++++ Provided passage ++++

We saw in my Aug. 14 commentary that Prussia’s military leaders extended the frontiers they had had to accept in 1815, after the Napoleonic Wars. In doing so, they demonstrated the dictum of their compatriot General Karl von Clausewitz from that period that “war is the continuation of Politik by other means.” After provoking short wars with some neighbours, they gained territory from them and in 1871 united the German states under Prussian leadership within a new German Empire.

 

Spain, however, weakened economically and militarily by its own struggle against Napoleon (1807-14), had by then lost all its American empire to local revolutions, except Cuba and Puerto Rico. Cuba’s long fight for independence was encouraged by growing economic ties with the United States, which declared war on Spain in 1898, following the mysterious sinking of the USS Maine in Havana Harbour. Spain capitulated after ten weeks of fighting on land in Cuba and to a lesser extent in Puerto Rico and the Philippines in the Pacific, where the US Navy defeated the Spanish fleet.

Puerto Rico and Guam (in the Pacific) were ceded to the US, Cuba became a US protectorate, and the US bought the Philippines for $20 million. The US had encouraged the Filipinos to revolt against Spain, but then suppressed their republic in a brutal guerrilla war, 1899-1901. Soldiers from the north and south of the US had bonded in their first conflict since the Civil War. The US had also become a world power with its own colonial empire.

The UK fought the second Anglo-Boer War in South Africa in 1899-1902 against descendants of mainly Dutch settlers, armed by Germany, to control the Rand goldfields. The British forced civilians into concentration camps devised to prevent them assisting the Boer guerrillas. A veteran cavalry officer described his experiences in that conflict to me more than 50 years later.

Ancestors

My great-grandfather’s five sons (known in the family by their baptismal initials) migrated from Germany to London in the late 1800s, to join the cable telegraph industry that had transformed international communications. POL (Paul Oskar Ludwig — previously inadvertently given as Leopold), the most successful one, travelled all over Europe (eventually for the US Direct Cable Company). Naturalised British in 1879, he rejoiced in his “European Health and Pleasure Resorts” (1899) that he had not needed a passport, except for Russia. In February 1899, he and Felten and Guilleaume, a German cable manufacturer, established the DAT (German-Atlantic Telegraph Company) headquartered in Cologne, Germany, to where he moved his family’s home.

Submarine cables

Then the DAT and Felten and Guilleaume co-founded the NSW (North German Sea-cable Works), which manufactured and laid two submarine cables from Emden, Germany to Coney Island, New York via Horta, in the Azores. It is still a leader in submarine cable technology today.

++++ Recorded information ++++

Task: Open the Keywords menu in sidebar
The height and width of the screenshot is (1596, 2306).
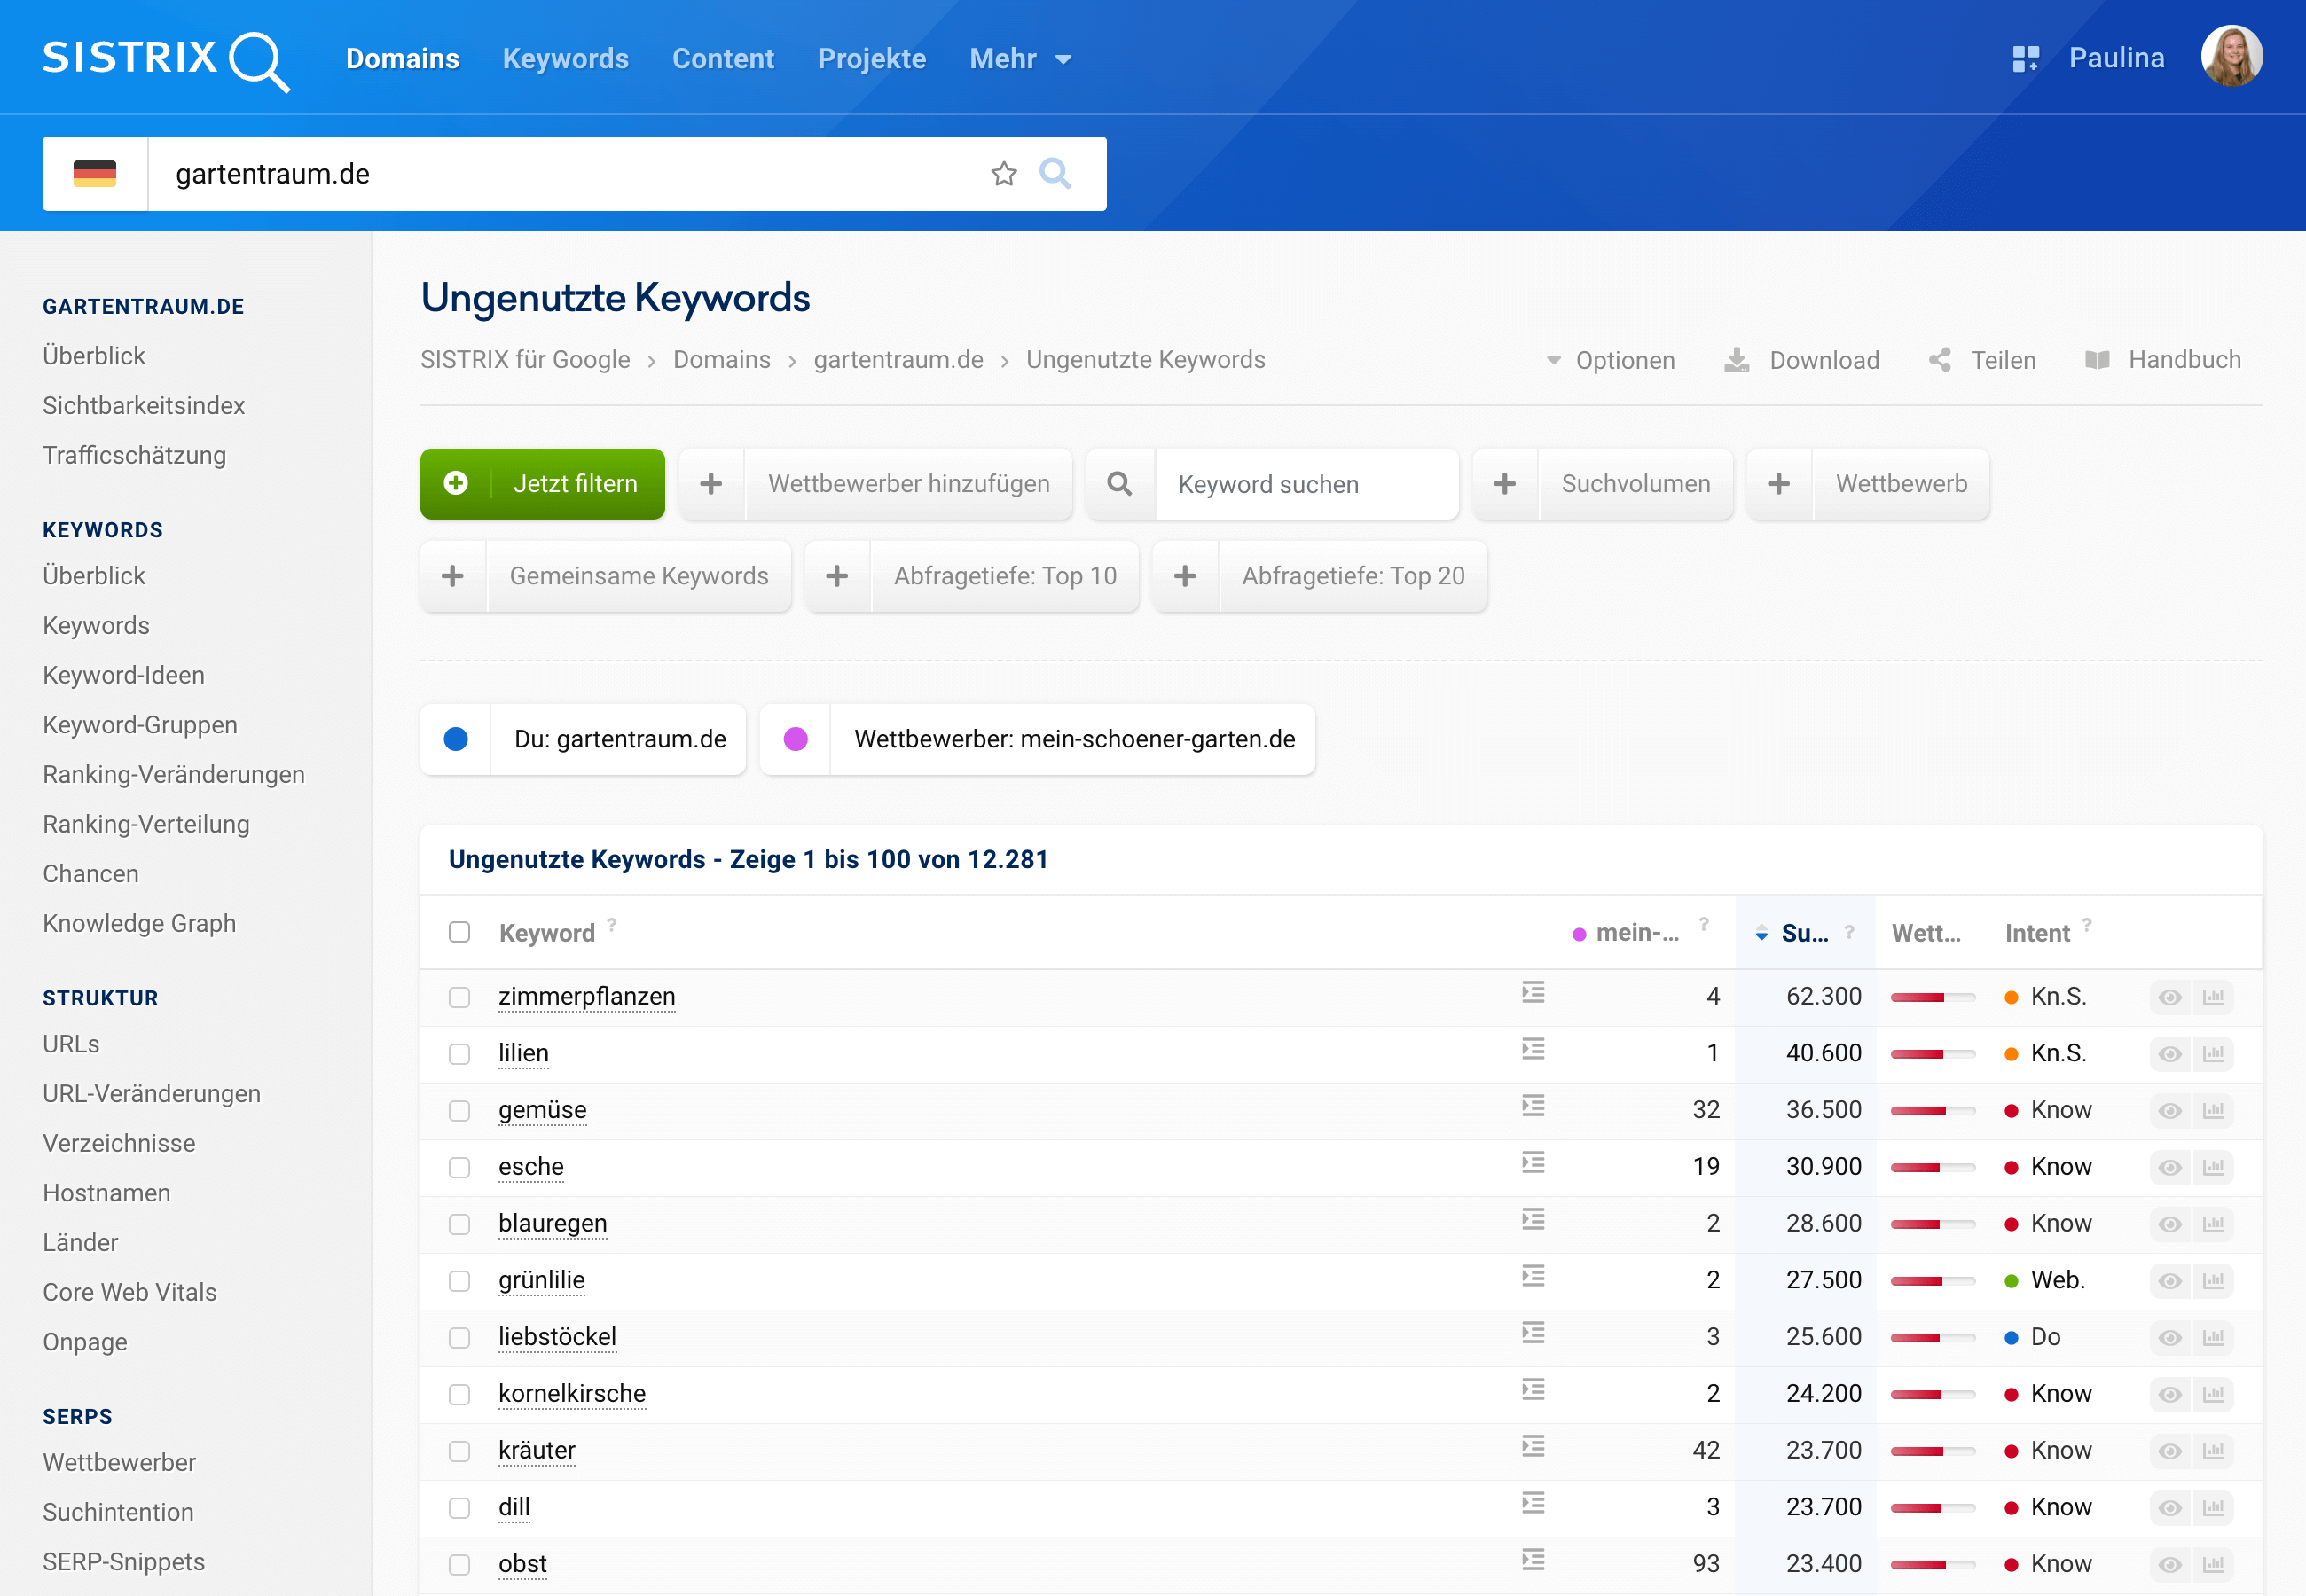Action: pos(102,526)
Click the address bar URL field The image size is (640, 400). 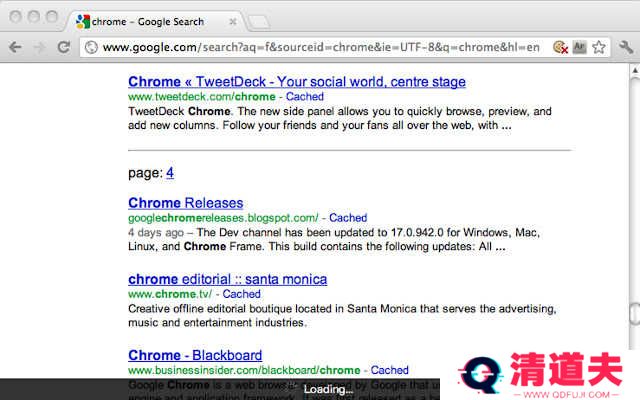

++++

[Job] Reproduce, word for word, the part of the history commentary from "Then the DAT" to "cable technology today.".

[Task output]
Then the DAT and Felten and Guilleaume co-founded the NSW (North German Sea-cable Works), which manufactured and laid two submarine cables from Emden, Germany to Coney Island, New York via Horta, in the Azores. It is still a leader in submarine cable technology today.